[[ Given information, beginning ]]

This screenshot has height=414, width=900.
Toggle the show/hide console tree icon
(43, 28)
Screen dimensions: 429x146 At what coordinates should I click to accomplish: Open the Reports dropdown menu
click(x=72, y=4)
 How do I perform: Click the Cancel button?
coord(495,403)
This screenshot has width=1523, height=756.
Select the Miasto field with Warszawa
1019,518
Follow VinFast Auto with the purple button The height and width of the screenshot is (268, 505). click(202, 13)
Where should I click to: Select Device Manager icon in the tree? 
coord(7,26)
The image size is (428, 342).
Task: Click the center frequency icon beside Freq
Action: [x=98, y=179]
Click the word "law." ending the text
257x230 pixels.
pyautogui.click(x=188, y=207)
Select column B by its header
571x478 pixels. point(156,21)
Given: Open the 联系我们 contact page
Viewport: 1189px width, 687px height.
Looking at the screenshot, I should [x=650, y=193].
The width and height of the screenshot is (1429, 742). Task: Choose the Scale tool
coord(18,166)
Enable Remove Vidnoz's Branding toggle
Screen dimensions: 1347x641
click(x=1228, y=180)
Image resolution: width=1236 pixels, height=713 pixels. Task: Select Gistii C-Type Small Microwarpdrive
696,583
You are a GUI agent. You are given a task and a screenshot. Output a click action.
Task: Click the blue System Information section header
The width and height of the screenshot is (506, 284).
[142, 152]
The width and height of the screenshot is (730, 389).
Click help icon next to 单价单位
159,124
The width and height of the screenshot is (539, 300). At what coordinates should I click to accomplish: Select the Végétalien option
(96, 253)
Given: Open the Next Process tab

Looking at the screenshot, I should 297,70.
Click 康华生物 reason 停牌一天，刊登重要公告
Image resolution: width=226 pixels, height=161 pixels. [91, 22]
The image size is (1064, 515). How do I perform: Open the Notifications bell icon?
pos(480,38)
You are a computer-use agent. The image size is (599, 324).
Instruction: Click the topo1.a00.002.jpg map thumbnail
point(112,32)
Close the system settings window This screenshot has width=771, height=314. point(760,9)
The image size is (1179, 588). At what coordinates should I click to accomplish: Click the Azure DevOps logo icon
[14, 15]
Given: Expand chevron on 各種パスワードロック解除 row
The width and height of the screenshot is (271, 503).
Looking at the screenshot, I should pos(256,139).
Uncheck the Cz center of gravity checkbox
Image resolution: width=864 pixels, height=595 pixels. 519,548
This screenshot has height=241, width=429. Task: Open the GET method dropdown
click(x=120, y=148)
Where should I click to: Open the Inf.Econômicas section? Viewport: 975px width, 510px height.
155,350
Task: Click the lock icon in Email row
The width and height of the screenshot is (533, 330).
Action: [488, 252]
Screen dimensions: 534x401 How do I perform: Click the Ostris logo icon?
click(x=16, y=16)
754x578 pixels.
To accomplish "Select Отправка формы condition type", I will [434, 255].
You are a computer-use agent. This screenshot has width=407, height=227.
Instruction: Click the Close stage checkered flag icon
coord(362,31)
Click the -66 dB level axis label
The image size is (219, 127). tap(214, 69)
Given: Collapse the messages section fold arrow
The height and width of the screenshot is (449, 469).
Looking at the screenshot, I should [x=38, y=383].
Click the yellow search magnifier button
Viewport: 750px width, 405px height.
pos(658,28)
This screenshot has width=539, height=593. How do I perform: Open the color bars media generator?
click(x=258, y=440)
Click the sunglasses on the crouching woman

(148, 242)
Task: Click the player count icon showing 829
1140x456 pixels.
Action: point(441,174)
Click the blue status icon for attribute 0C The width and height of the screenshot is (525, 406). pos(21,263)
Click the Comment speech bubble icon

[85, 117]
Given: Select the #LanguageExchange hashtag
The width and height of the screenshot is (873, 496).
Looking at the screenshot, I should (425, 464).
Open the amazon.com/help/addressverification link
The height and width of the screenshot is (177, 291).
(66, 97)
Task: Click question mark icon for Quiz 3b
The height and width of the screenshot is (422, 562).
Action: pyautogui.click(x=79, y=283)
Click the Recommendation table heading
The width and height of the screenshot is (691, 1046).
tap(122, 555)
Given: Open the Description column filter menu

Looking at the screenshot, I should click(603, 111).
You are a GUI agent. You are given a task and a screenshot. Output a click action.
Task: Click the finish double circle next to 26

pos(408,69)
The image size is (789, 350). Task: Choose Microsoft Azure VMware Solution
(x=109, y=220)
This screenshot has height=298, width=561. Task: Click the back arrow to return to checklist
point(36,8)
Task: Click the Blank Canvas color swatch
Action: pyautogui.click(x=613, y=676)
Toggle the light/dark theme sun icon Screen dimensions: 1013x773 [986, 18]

[[ Given information, end ]]

- _What needs to be done_: For this exercise, retype each entry from above exactly as it stands.

- _Exercise output_:
This screenshot has height=414, width=900.
Toggle the show/hide console tree icon
(43, 28)
Screen dimensions: 429x146 At what coordinates should I click to accomplish: Open the Reports dropdown menu
click(x=72, y=4)
 How do I perform: Click the Cancel button?
coord(495,403)
This screenshot has width=1523, height=756.
Select the Miasto field with Warszawa
1019,518
Follow VinFast Auto with the purple button The height and width of the screenshot is (268, 505). click(202, 13)
Where should I click to: Select Device Manager icon in the tree? 
coord(7,26)
The image size is (428, 342).
Task: Click the center frequency icon beside Freq
Action: [x=98, y=179]
Click the word "law." ending the text
257x230 pixels.
pyautogui.click(x=188, y=207)
Select column B by its header
571x478 pixels. point(156,21)
Given: Open the 联系我们 contact page
Viewport: 1189px width, 687px height.
Looking at the screenshot, I should [x=650, y=193].
The width and height of the screenshot is (1429, 742). Task: Choose the Scale tool
coord(18,166)
Enable Remove Vidnoz's Branding toggle
Screen dimensions: 1347x641
click(x=1228, y=180)
Image resolution: width=1236 pixels, height=713 pixels. Task: Select Gistii C-Type Small Microwarpdrive
696,583
You are a GUI agent. You are given a task and a screenshot. Output a click action.
Task: Click the blue System Information section header
The width and height of the screenshot is (506, 284).
[142, 152]
The width and height of the screenshot is (730, 389).
Click help icon next to 单价单位
159,124
The width and height of the screenshot is (539, 300). At what coordinates should I click to accomplish: Select the Végétalien option
(96, 253)
Given: Open the Next Process tab

Looking at the screenshot, I should 297,70.
Click 康华生物 reason 停牌一天，刊登重要公告
Image resolution: width=226 pixels, height=161 pixels. [91, 22]
The image size is (1064, 515). How do I perform: Open the Notifications bell icon?
pos(480,38)
You are a computer-use agent. The image size is (599, 324).
Instruction: Click the topo1.a00.002.jpg map thumbnail
point(112,32)
Close the system settings window This screenshot has width=771, height=314. point(760,9)
The image size is (1179, 588). At what coordinates should I click to accomplish: Click the Azure DevOps logo icon
[14, 15]
Given: Expand chevron on 各種パスワードロック解除 row
The width and height of the screenshot is (271, 503).
Looking at the screenshot, I should pos(256,139).
Uncheck the Cz center of gravity checkbox
Image resolution: width=864 pixels, height=595 pixels. 519,548
This screenshot has height=241, width=429. Task: Open the GET method dropdown
click(x=120, y=148)
Where should I click to: Open the Inf.Econômicas section? Viewport: 975px width, 510px height.
155,350
Task: Click the lock icon in Email row
The width and height of the screenshot is (533, 330).
Action: [488, 252]
Screen dimensions: 534x401 How do I perform: Click the Ostris logo icon?
click(x=16, y=16)
754x578 pixels.
To accomplish "Select Отправка формы condition type", I will [434, 255].
You are a computer-use agent. This screenshot has width=407, height=227.
Instruction: Click the Close stage checkered flag icon
coord(362,31)
Click the -66 dB level axis label
The image size is (219, 127). tap(214, 69)
Given: Collapse the messages section fold arrow
The height and width of the screenshot is (449, 469).
Looking at the screenshot, I should [x=38, y=383].
Click the yellow search magnifier button
Viewport: 750px width, 405px height.
pos(658,28)
This screenshot has width=539, height=593. How do I perform: Open the color bars media generator?
click(x=258, y=440)
Click the sunglasses on the crouching woman

(148, 242)
Task: Click the player count icon showing 829
1140x456 pixels.
Action: point(441,174)
Click the blue status icon for attribute 0C The width and height of the screenshot is (525, 406). pos(21,263)
Click the Comment speech bubble icon

[85, 117]
Given: Select the #LanguageExchange hashtag
The width and height of the screenshot is (873, 496).
Looking at the screenshot, I should (425, 464).
Open the amazon.com/help/addressverification link
The height and width of the screenshot is (177, 291).
(66, 97)
Task: Click question mark icon for Quiz 3b
The height and width of the screenshot is (422, 562).
Action: pyautogui.click(x=79, y=283)
Click the Recommendation table heading
The width and height of the screenshot is (691, 1046).
tap(122, 555)
Given: Open the Description column filter menu

Looking at the screenshot, I should click(603, 111).
You are a GUI agent. You are given a task and a screenshot. Output a click action.
Task: Click the finish double circle next to 26

pos(408,69)
The image size is (789, 350). Task: Choose Microsoft Azure VMware Solution
(x=109, y=220)
This screenshot has height=298, width=561. Task: Click the back arrow to return to checklist
point(36,8)
Task: Click the Blank Canvas color swatch
Action: pyautogui.click(x=613, y=676)
Toggle the light/dark theme sun icon Screen dimensions: 1013x773 [986, 18]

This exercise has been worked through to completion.